Workers have cleared most of the roads. Now, they are removing massive piles of wreckage and debris, much as people do following an earthquake. "Yet, all the world helps after an earthquake," said a doctor at the Shifaa hospital in Gaza. "We feel very frustrated," he continued. "The West, Europe and the U.S., watched this killing go on for 22 days, as though they were watching a movie, watching the killing of women and children without doing anything to stop it. I was expecting to die at any moment. I held my babies and expected to die. There was no safe place in Gaza."
He and his colleagues are visibly exhausted, following weeks of work in the Intensive Care and Emergency Room departments at a hospital that received many more patients than they could help. "Patients died on the floor of the operating room because we had only six operating rooms," said Dr. Saeed Abuhassan, M.D, an ICU doctor who grew up in Chicago. "And really we don't know enough about the kinds of weapons that have been used against Gaza."
In 15 years of practice, Dr. Abuhassan says he never saw burns like those he saw here. The burns, blackish in color, reached deep into the muscles and bones. Even after treatment was begun, the blackish color returned.
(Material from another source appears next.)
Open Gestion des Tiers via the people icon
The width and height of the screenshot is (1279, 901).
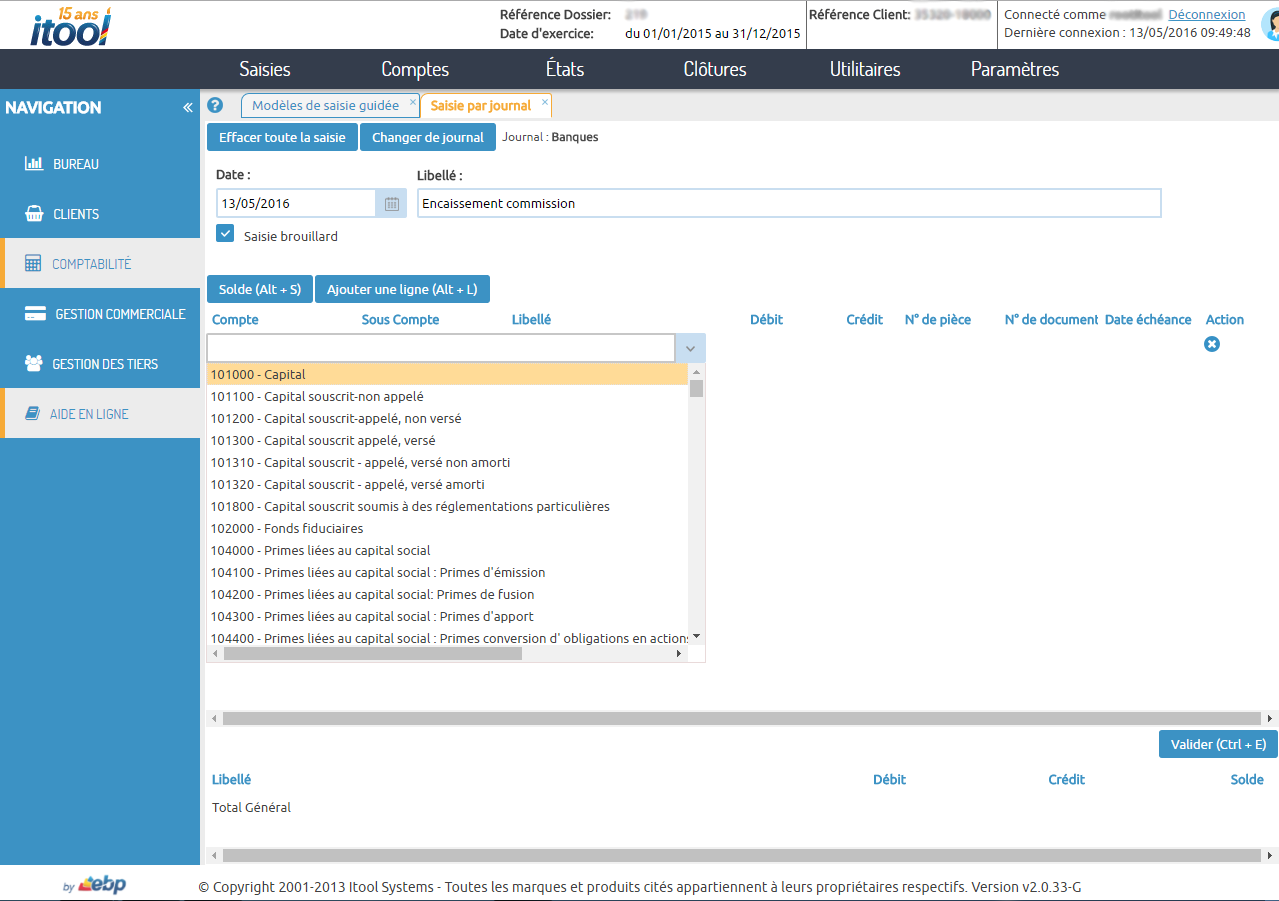(33, 364)
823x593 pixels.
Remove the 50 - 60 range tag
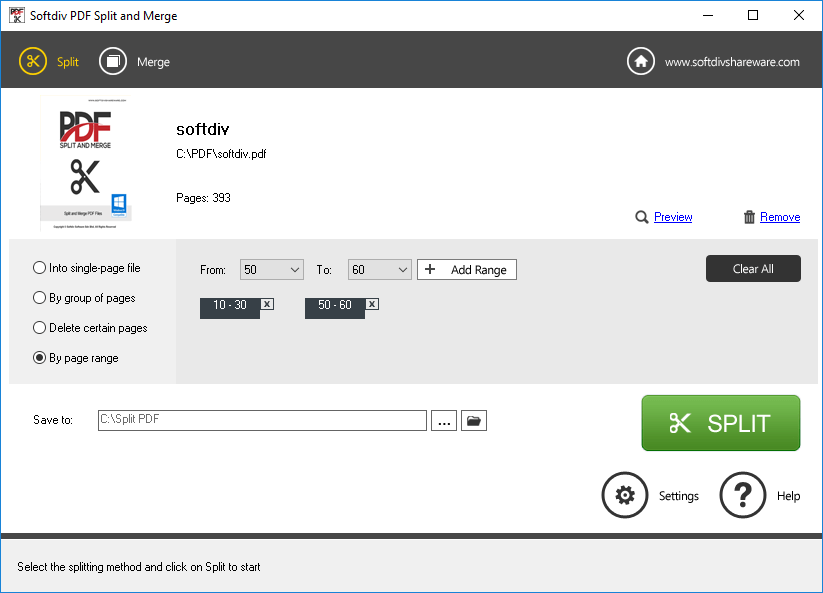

Two of the patients were sent to Egypt because they were in such critical condition. They died in Egypt. But when autopsies were done, reports showed that the cause of death was poisoning from elements of white phosphorous that had entered their systems, causing cardiac arrests.
In Gaza City, The Burn Unit's harried director, a plastic surgeon and an expert in treating burns, told us that after encountering cases they'd never seen before, doctors at the center performed a biopsy on a patient they believed may have suffered chemical burns and sent the sample to a lab in Egypt. The results showed elements of white phosphorous in the tissue.
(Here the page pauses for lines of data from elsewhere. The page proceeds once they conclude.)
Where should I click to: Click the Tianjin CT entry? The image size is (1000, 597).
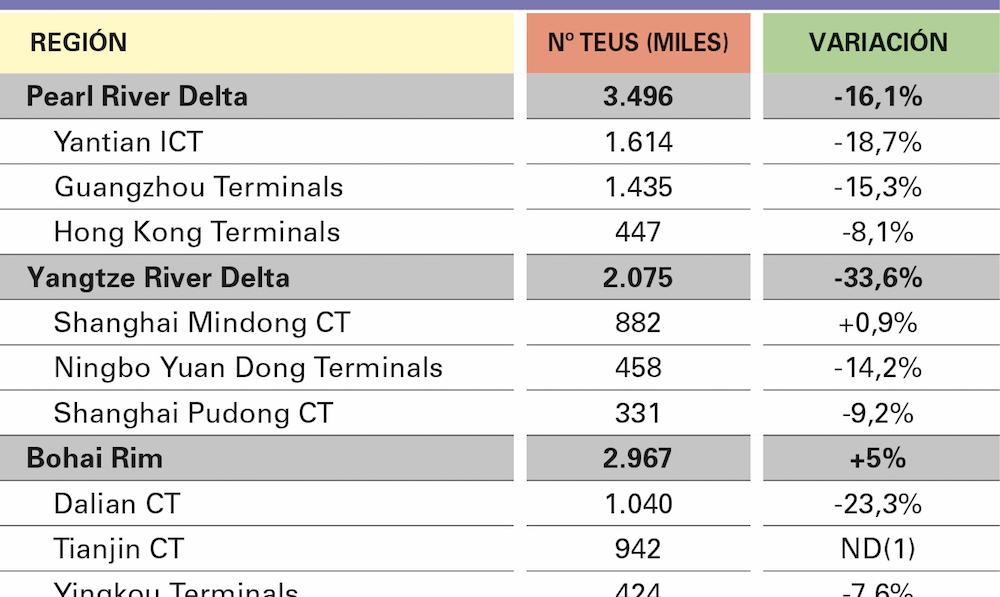click(x=119, y=549)
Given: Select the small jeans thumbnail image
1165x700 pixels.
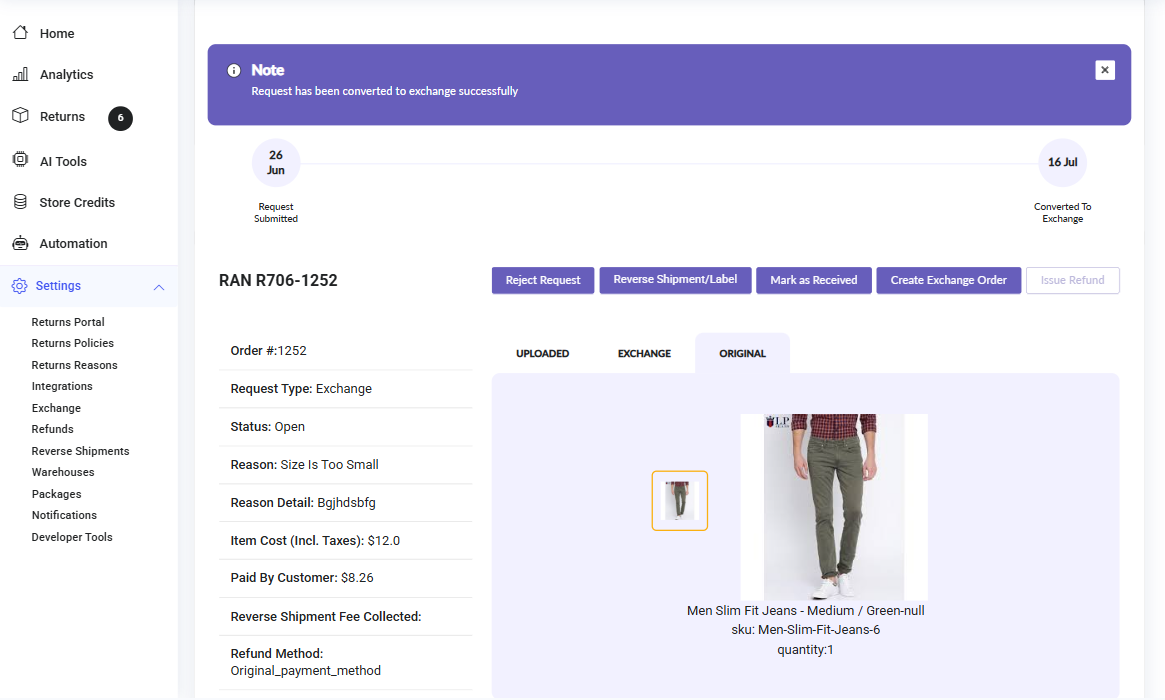Looking at the screenshot, I should tap(680, 500).
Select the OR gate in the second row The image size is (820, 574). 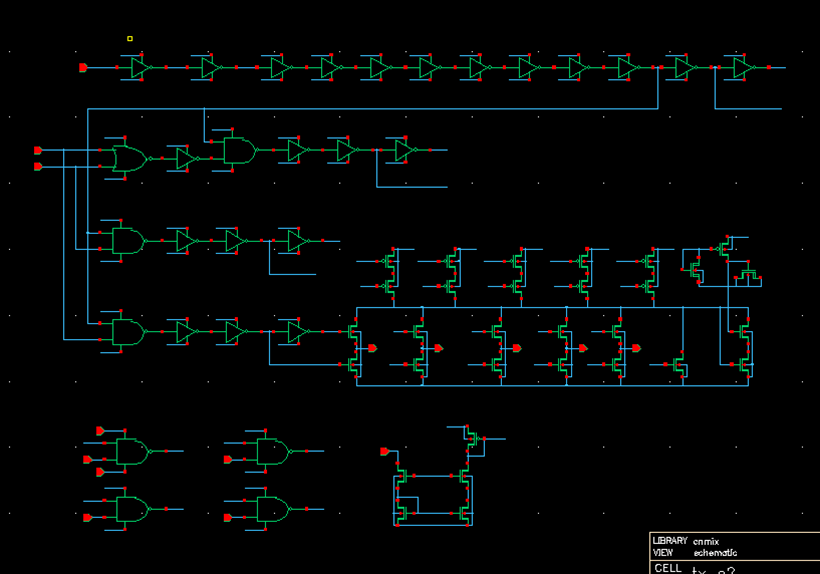point(128,159)
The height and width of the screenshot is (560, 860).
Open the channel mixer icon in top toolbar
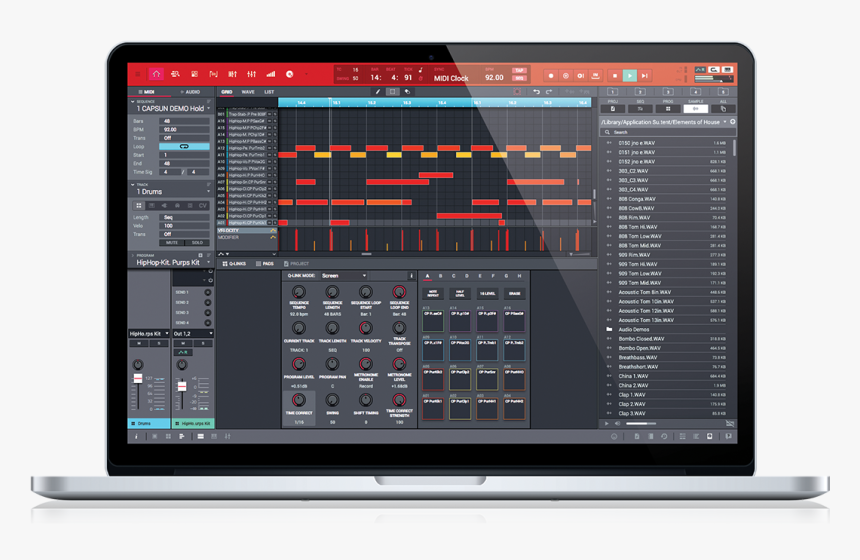pyautogui.click(x=251, y=74)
The doctor was interrupted by a phone call from a farmer who wanted to know whether it was safe to eat the oranges he was collecting from groves that had been uprooted and bombed during the Israeli invasion. The caller said the oranges had an offensive odor and that when the workers picked them up their hands became itchy.
Audrey Stewart had just spent the morning with Gazan farmers in Tufaa, a village near the border between Gaza and Israel. Israeli soldiers had first evacuated people, then dynamited the houses, then used bulldozers to clear the land, uprooting the orange tree groves. Many people, including children, were picking through the rubble, salvaging belongings and trying to collect oranges. At one point, people began shouting at Audrey, warning her that she was standing next to an unexploded rocket.
The doctor put his head in his hands, after listening to Audrey's report. "I told them to wash everything very carefully. But these are new situations. Really, I don't know how to respond," he said.
Yet he spoke passionately about what he knew regarding families that had been burned or crushed to death when their homes were bombed. "Were their babies a danger to anyone?" he asked us.
"They are lying to us about democracy and Western values," he continued, his voice shaking. "If we were sheep and goats, they would be more willing to help us."
Dr. Saeed Abuhassan was bidding farewell to the doctors he'd worked with in Gaza. He was returning to his work in the United Arab Emirates. But before leaving, he paused to give us a word of advice. "You know, the most important thing you can tell people in your country is that U.S. people paid for many of the weapons used to kill people in Gaza," said Dr. Saeed Abuhassan. "And this, also, is why it's worse than an earthquake."